String used in lieu of missing data when a masked array is printed. By default, this string is '--'.

The MaskedArray class

class numpy.ma.MaskedArray[source]
A subclass of ndarray designed to manipulate numerical arrays with missing data.

An instance of MaskedArray can be thought as the combination of several elements:

  • The data, as a regular numpy.ndarray of any shape or datatype (the data).
  • A boolean mask with the same shape as the data, where a True value indicates that the corresponding element of the data is invalid. The special value nomask is also acceptable for arrays without named fields, and indicates that no data is invalid.
  • A fill_value, a value that may be used to replace the invalid entries in order to return a standard numpy.ndarray.

Attributes and properties of masked arrays

See also

Array Attributes

MaskedArray.data

Returns the underlying data, as a view of the masked array. If the underlying data is a subclass of numpy.ndarray, it is returned as such.

>>> x = ma.array(np.matrix([[1, 2], [3, 4]]), mask=[[0, 1], [1, 0]])
>>> x.data
matrix([[1, 2],
        [3, 4]])

The type of the data can be accessed through the baseclass attribute.

MaskedArray.mask

Returns the underlying mask, as an array with the same shape and structure as the data, but where all fields are atomically booleans. A value of True indicates an invalid entry.

MaskedArray.recordmask

Returns the mask of the array if it has no named fields. For structured arrays, returns a ndarray of booleans where entries are True if all the fields are masked, False otherwise:

>>> x = ma.array([(1, 1), (2, 2), (3, 3), (4, 4), (5, 5)],
...         mask=[(0, 0), (1, 0), (1, 1), (0, 1), (0, 0)],
...        dtype=[('a', int), ('b', int)])
>>> x.recordmask
array([False, False,  True, False, False], dtype=bool)
MaskedArray.fill_value

Returns the value used to fill the invalid entries of a masked array. The value is either a scalar (if the masked array has no named fields), or a 0-D ndarray with the same dtype as the masked array if it has named fields.

The default filling value depends on the datatype of the array:

datatype default
bool True
int 999999
float 1.e20
complex 1.e20+0j
object ‘?’
string ‘N/A’
MaskedArray.baseclass

Returns the class of the underlying data.
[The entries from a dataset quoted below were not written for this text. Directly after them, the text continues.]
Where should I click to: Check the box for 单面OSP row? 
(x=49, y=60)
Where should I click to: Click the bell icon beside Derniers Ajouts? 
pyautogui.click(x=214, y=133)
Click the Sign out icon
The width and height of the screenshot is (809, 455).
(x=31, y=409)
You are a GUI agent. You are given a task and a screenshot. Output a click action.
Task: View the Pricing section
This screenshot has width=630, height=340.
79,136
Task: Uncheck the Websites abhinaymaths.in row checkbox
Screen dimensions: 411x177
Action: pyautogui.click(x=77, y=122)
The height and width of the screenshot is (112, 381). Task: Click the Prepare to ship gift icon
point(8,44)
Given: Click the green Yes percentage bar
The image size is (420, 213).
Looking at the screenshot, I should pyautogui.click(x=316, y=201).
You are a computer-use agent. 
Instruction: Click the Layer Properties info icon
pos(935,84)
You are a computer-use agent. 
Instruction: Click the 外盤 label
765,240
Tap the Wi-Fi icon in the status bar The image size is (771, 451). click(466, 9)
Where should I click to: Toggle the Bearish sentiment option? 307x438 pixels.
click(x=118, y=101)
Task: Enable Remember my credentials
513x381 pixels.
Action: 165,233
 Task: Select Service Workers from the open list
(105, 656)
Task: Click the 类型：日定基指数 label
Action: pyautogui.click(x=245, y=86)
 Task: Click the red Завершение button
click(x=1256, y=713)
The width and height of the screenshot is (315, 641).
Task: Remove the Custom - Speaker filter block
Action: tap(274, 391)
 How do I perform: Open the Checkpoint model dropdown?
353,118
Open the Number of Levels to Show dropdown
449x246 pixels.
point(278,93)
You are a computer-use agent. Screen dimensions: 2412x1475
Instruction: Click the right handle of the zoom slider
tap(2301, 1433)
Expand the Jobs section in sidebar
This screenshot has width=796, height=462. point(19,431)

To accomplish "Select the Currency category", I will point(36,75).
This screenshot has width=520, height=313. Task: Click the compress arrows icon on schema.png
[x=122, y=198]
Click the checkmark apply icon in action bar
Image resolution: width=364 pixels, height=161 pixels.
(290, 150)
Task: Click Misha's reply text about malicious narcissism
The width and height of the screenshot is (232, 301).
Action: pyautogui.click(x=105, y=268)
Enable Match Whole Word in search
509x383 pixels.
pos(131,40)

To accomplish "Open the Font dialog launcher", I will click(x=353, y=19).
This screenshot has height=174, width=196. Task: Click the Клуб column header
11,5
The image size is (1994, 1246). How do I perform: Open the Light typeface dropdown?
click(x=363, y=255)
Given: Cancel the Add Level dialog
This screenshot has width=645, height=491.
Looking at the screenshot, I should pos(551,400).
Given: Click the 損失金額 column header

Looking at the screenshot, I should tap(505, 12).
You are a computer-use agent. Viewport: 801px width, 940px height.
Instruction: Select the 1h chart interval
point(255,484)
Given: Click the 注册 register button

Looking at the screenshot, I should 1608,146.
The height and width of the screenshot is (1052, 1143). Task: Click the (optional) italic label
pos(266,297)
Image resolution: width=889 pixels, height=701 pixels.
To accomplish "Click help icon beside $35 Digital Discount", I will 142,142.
>>> x =  ma.array(np.matrix([[1, 2], [3, 4]]), mask=[[0, 0], [1, 0]])
>>> x.baseclass
<class 'numpy.matrixlib.defmatrix.matrix'>
MaskedArray.sharedmask

Returns whether the mask of the array is shared between several masked arrays. If this is the case, any modification to the mask of one array will be propagated to the others.

MaskedArray.hardmask

Returns whether the mask is hard (True) or soft (False). When the mask is hard, masked entries cannot be unmasked.

As MaskedArray is a subclass of ndarray, a masked array also inherits all the attributes and properties of a ndarray instance.

MaskedArray.base Base object if memory is from some other object.
MaskedArray.ctypes An object to simplify the interaction of the array with the ctypes module.
MaskedArray.dtype Data-type of the array’s elements.
MaskedArray.flags Information about the memory layout of the array.
MaskedArray.itemsize Length of one array element in bytes.
MaskedArray.nbytes Total bytes consumed by the elements of the array.
MaskedArray.ndim Number of array dimensions.
MaskedArray.shape Tuple of array dimensions.
MaskedArray.size Number of elements in the array.
MaskedArray.strides Tuple of bytes to step in each dimension when traversing an array.
MaskedArray.imag Imaginary part.
MaskedArray.real Real part
MaskedArray.flat Flat version of the array.
MaskedArray.__array_priority__ int(x[, base]) -> integer

MaskedArray methods

See also

Array methods

Conversion

MaskedArray.__float__() Convert to float.
MaskedArray.__hex__() <==> hex(x)
MaskedArray.__int__() Convert to int.
MaskedArray.__long__() <==> long(x)
MaskedArray.__oct__() <==> oct(x)
MaskedArray.view([dtype, type]) New view of array with the same data.
MaskedArray.astype(newtype) Returns a copy of the MaskedArray cast to given newtype.
MaskedArray.byteswap(inplace) Swap the bytes of the array elements
MaskedArray.compressed() Return all the non-masked data as a 1-D array.
MaskedArray.filled([fill_value]) Return a copy of self, with masked values filled with a given value.
MaskedArray.tofile(fid[, sep, format]) Save a masked array to a file in binary format.
MaskedArray.toflex() Transforms a masked array into a flexible-type array.
MaskedArray.tolist([fill_value]) Return the data portion of the masked array as a hierarchical Python list.
MaskedArray.torecords() Transforms a masked array into a flexible-type array.
MaskedArray.tostring([fill_value, order]) Return the array data as a string containing the raw bytes in the array.

Shape manipulation

For reshape, resize, and transpose, the single tuple argument may be replaced with n integers which will be interpreted as an n-tuple.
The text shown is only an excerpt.